AWK是一种处理文本文件的语言。它将文件作为记录序列处理。在一般情况下，文件内容的每行都是一个记录。每行内容都会被分割成一系列的域，因此，我们可以认为一行的第一个词为第一个域，第二个词为第二个，以此类推。AWK程序是由一些处理特定模式的语句块构成的。AWK一次可以读取一个输入行。对每个输入行，AWK解释器会判断它是否符合程序中出现的各个模式，并执行符合的模式所对应的动作。

格式

1	`awk [ -F fs ] [ -v var=value ] [ 'prog' \| -f progfile ] [ file ... ]`

参数

案例

man

AWK(1)			     General Commands Manual			  AWK(1)



NAME
       awk - pattern-directed scanning and processing language

SYNOPSIS
       awk [ -F fs ] [ -v var=value ] [ 'prog' | -f progfile ] [ file ...  ]

DESCRIPTION
       Awk scans each input file for lines that match any of a set of patterns
       specified literally in prog or in one or more files specified as -f
       progfile.  With each pattern there can be an associated action that will
       be performed when a line of a file matches the pattern.	Each line is
       matched against the pattern portion of every pattern-action statement;
       the associated action is performed for each matched pattern.  The file
       name - means the standard input.  Any file of the form var=value is
       treated as an assignment, not a filename, and is executed at the time it
       would have been opened if it were a filename.  The option -v followed by
       var=value is an assignment to be done before prog is executed; any number
       of -v options may be present.  The -F fs option defines the input field
       separator to be the regular expression fs.
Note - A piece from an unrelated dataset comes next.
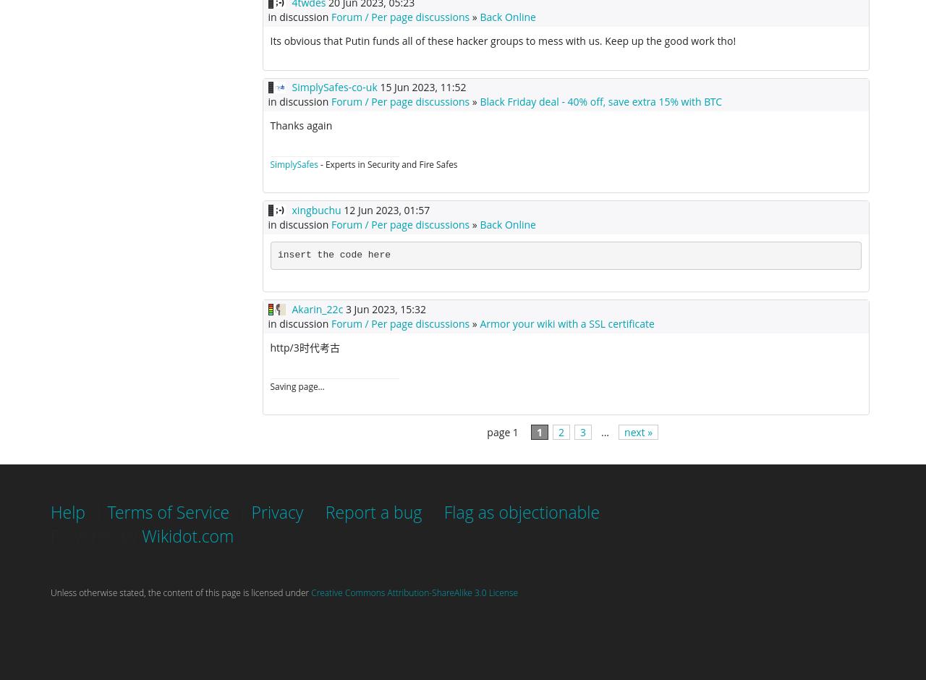 This screenshot has width=926, height=680. What do you see at coordinates (303, 346) in the screenshot?
I see `'http/3时代考古'` at bounding box center [303, 346].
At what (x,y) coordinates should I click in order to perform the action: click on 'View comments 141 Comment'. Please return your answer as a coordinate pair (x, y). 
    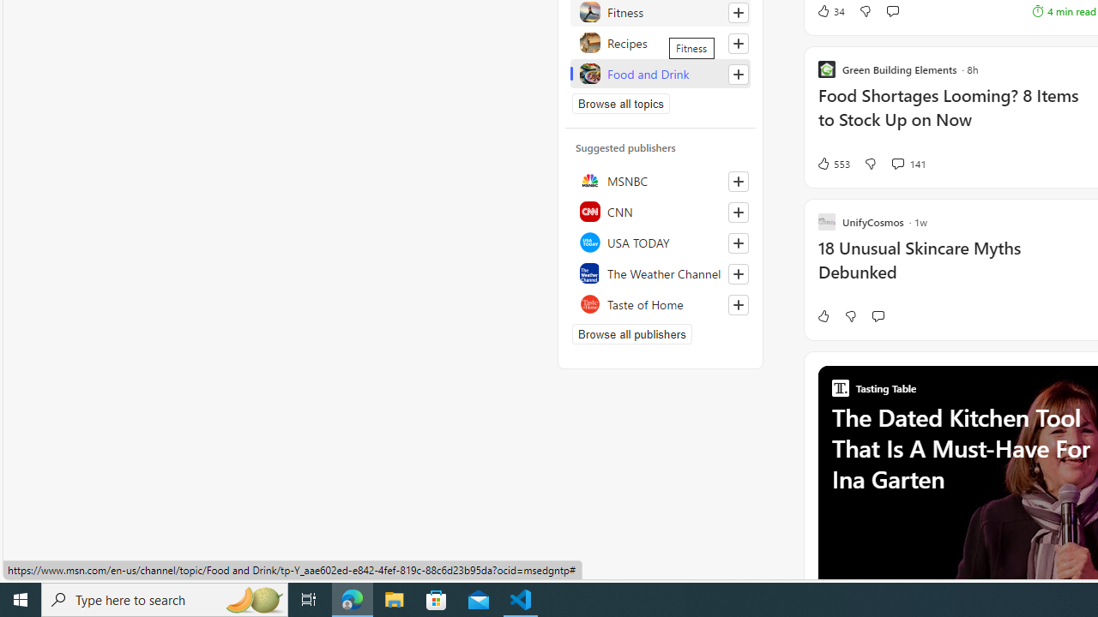
    Looking at the image, I should click on (907, 164).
       An input line is normally made up of fields separated by white space, or
       by the regular expression FS.  The fields are denoted $1, $2, ..., while
       $0 refers to the entire line.  If FS is null, the input line is split
       into one field per character.

       A pattern-action statement has the form:

	      pattern { action }

       A missing { action } means print the line; a missing pattern always
       matches.  Pattern-action statements are separated by newlines or
       semicolons.

       An action is a sequence of statements.  A statement can be one of the
       following:

	      if( expression ) statement [ else statement ]
	      while( expression ) statement
	      for( expression ; expression ; expression ) statement
	      for( var in array ) statement
	      do statement while( expression )
	      break
	      continue
	      { [ statement ... ] }
	      expression	      # commonly var = expression
	      print [ expression-list ] [ > expression ]
	      printf format [ , expression-list ] [ > expression ]
	      return [ expression ]
	      next		      # skip remaining patterns on this input line
	      nextfile		      # skip rest of this file, open next, start at top
	      delete array[ expression ]# delete an array element
	      delete array	      # delete all elements of array
	      exit [ expression ]     # exit immediately; status is expression

       Statements are terminated by semicolons, newlines or right braces.  An
       empty expression-list stands for $0.  String constants are quoted " ",
       with the usual C escapes recognized within.  Expressions take on string
       or numeric values as appropriate, and are built using the operators + - *
       / % ^ (exponentiation), and concatenation (indicated by white space).
       The operators ! ++ -- += -= *= /= %= ^= > >= < <= == != ?: are also
       available in expressions.  Variables may be scalars, array elements
       (denoted x[i]) or fields.  Variables are initialized to the null string.
       Array subscripts may be any string, not necessarily numeric; this allows
       for a form of associative memory.  Multiple subscripts such as [i,j,k]
       are permitted; the constituents are concatenated, separated by the value
       of SUBSEP.

       The print statement prints its arguments on the standard output (or on a
       file if > file  or >> file  is present or on a pipe if | cmd  is
       present), separated by the current output field separator, and terminated
       by the output record separator.	file and cmd may be literal names or
       parenthesized expressions; identical string values in different
       statements denote the same open file.  The printf statement formats its
       expression list according to the format (see printf(3)).  The built-in
       function close(expr) closes the file or pipe expr.  The built-in function
       fflush(expr) flushes any buffered output for the file or pipe expr.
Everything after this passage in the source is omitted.